Il hésite toutefois à prédire le nombre de gens qui le verront, mais ses objectifs sont modestes; il ne s’agit pas d’atteindre des dizaines de millions de visionnements.

«S’il obtient 2000 visionnements au cours du premier mois, je serais content, mais il pourrait aussi en avoir 3000. C’est dur à dire.»

Même si le film déclenche un effet viral, M. Boivin estime qu’il ne serait pas correct de tenter de vendre le film à un distributeur et à le diffuser en salles, puisque les acteurs et les techniciens du projet n’ont virtuellement rien reçu pour leur travail. Il a également obtenu de très bonnes chansons pour créer la bande sonore du film en offrant de créditer des musiciens indépendants en échange d’extraits de leur travail. Si le projet dégageait des profits, il se sentirait obligé de partager l’argent avec eux aussi.

«C’était pour l’amour de l’art, explique le réalisateur. Nous n’allons jamais refaire ça. C’est quelque chose que vous faites une seule fois.»

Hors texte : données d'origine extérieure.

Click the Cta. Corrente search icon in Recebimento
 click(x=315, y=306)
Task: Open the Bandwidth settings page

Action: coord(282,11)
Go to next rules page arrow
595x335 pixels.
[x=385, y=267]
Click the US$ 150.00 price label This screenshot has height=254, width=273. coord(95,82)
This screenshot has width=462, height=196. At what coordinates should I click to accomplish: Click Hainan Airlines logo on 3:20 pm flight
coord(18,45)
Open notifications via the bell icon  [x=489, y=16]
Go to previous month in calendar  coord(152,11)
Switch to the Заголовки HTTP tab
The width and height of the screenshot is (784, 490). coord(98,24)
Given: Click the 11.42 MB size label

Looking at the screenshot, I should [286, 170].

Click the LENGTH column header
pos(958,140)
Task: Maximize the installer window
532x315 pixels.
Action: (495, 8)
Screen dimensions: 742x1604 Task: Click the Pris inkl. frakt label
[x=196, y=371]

Il est également plus facile pour MM. Boivin et Roberge de présenter leur film gratuitement, en sachant que leur prochain projet recevra un peu plus d’aide. Le duo a récemment reçu la confirmation d’un financement de Téléfilm Canada et a hâte de réaliser un film avec «de vrais dollars».

Tourner le film avec leurs propres fonds les a forcés à étirer au maximum leur budget, ce qui sera une expérience pratique pour leur prochain projet, explique M. Boivin.

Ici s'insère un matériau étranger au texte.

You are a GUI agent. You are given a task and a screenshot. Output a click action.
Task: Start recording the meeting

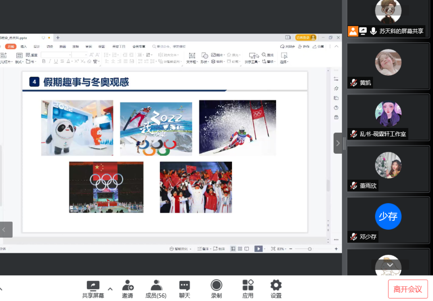216,286
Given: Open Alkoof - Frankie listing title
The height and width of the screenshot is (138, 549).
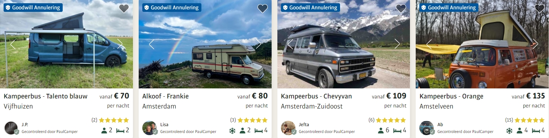Looking at the screenshot, I should (x=165, y=96).
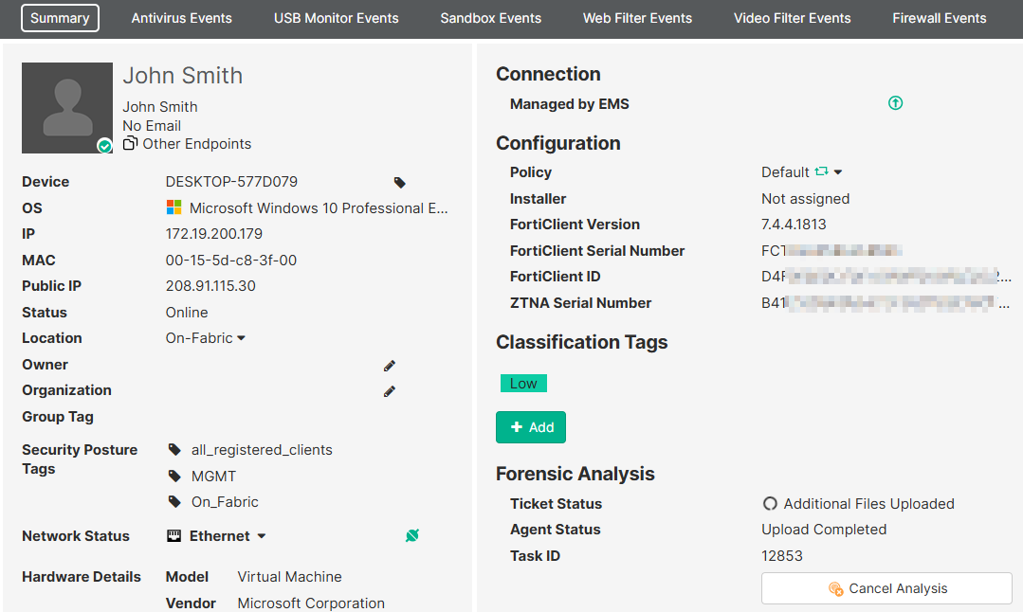This screenshot has width=1023, height=612.
Task: Open the Other Endpoints link
Action: [196, 144]
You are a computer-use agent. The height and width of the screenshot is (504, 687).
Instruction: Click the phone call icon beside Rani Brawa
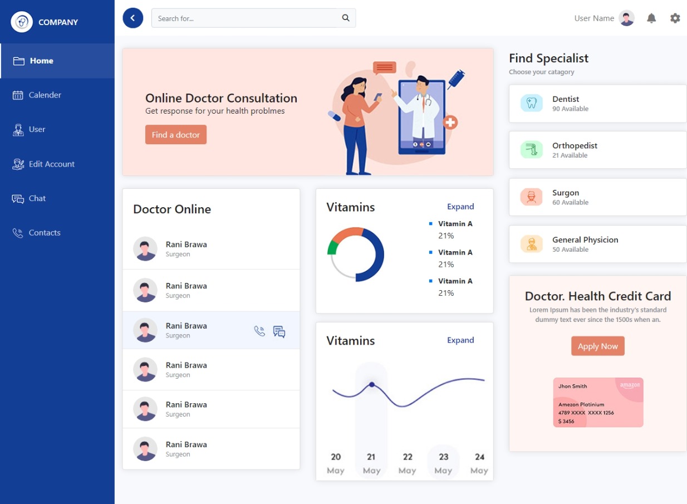[x=259, y=331]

«Quelques fois, j’ai l’impression que les choses coûtent beaucoup plus cher dans l’industrie du cinéma qu’elles ne le devraient. Je sais que nous pouvons faire un très bon film avec un petit budget au Canada, quelques fois avec un montant de 1 million$. Personnellement, je sais que nous serons capables de faire quelque chose d’extraordinaire avec ça», a-t-il dit.

Il croit d’ailleurs que ce qu’il a fait avec «Enfin l’automne» deviendra beaucoup plus répandu dans peu de temps, bien que certains réalisateurs puissent essayer de développer une méthode de billet électronique avant de diffuser leurs films en ligne. La semaine dernière, YouTube a commencé à offrir des locations de films sur la version canadienne de son site.

«Il s’agit de l’avenir à court terme de la production de films indépendants», croit-il.

«Je connais des gens qui ont reçu de l’argent pour faire leur film, mais au final, celui-ci n’a été vu que par quelques milliers de personnes et c’est tout. Sur YouTube, vous pouvez rejoindre le monde entier.»